» Aim of the task
An exact copy of the lines from the one containing "5 月 (853, 612)" through the last line below is required; include both of those lines and no others.

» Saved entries
.....

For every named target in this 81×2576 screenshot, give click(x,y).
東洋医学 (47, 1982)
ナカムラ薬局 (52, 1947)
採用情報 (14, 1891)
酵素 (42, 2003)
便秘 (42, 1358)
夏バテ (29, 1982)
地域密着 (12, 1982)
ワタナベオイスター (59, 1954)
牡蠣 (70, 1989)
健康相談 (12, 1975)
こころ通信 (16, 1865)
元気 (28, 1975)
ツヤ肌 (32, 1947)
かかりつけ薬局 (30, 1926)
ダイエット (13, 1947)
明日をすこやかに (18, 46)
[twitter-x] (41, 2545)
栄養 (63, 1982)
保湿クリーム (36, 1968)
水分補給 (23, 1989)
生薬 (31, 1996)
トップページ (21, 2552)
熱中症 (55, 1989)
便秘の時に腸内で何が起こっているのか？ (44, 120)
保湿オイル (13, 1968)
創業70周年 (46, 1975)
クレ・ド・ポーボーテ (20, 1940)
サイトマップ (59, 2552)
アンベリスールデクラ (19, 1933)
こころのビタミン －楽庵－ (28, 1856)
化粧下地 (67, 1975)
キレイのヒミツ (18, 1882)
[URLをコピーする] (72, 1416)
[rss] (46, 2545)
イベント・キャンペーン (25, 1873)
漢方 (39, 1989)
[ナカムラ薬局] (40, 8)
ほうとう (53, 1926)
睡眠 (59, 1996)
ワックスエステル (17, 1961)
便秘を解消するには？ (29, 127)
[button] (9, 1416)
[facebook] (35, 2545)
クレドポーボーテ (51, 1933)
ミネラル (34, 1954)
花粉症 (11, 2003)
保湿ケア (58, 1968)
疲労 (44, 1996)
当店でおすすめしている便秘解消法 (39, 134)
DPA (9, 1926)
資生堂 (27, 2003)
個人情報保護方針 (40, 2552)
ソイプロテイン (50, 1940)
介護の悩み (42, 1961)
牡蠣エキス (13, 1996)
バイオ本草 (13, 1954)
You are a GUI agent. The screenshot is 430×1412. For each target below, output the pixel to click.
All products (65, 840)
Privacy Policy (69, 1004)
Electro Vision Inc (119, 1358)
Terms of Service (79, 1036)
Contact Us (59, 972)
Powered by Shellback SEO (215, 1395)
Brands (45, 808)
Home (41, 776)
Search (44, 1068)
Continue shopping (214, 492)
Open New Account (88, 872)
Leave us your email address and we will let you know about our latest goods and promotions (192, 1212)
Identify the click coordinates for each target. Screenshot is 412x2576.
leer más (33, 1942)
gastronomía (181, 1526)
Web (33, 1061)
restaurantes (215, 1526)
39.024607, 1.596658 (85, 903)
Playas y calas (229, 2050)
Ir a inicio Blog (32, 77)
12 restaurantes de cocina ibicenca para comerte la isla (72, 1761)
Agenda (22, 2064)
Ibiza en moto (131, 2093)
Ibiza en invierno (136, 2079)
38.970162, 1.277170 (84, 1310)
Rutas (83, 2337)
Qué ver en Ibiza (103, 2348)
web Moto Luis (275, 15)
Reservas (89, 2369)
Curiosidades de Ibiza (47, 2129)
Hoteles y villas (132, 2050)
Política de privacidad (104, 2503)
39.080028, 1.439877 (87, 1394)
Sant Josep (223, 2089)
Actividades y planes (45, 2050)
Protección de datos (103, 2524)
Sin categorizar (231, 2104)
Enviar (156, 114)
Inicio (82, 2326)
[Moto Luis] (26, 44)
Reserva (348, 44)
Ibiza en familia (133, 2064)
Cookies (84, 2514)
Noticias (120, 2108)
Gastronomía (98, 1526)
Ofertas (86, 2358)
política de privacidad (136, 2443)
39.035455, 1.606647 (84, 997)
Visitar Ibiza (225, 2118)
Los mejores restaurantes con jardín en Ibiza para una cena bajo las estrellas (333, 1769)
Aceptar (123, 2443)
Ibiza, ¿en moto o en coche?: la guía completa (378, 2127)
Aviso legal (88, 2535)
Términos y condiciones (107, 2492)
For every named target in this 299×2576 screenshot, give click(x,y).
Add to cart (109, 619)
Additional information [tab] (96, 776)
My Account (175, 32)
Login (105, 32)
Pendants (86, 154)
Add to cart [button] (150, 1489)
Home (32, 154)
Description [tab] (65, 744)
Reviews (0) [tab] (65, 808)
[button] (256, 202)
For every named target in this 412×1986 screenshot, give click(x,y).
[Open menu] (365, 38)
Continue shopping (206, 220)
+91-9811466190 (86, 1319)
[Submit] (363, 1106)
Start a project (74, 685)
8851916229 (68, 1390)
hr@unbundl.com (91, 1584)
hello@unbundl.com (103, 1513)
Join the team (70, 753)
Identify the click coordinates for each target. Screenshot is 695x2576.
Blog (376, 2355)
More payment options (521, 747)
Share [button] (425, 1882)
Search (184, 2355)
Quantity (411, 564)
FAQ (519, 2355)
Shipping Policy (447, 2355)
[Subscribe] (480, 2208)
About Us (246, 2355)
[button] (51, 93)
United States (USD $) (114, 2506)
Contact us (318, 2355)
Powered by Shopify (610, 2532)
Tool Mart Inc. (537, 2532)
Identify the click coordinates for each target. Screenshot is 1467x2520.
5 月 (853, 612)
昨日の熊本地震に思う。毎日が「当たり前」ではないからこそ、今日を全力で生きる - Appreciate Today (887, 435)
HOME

.....

» Your solution
5 月 (853, 612)
昨日の熊本地震に思う。毎日が「当たり前」ではないからこそ、今日を全力で生きる - Appreciate Today (887, 435)
HOME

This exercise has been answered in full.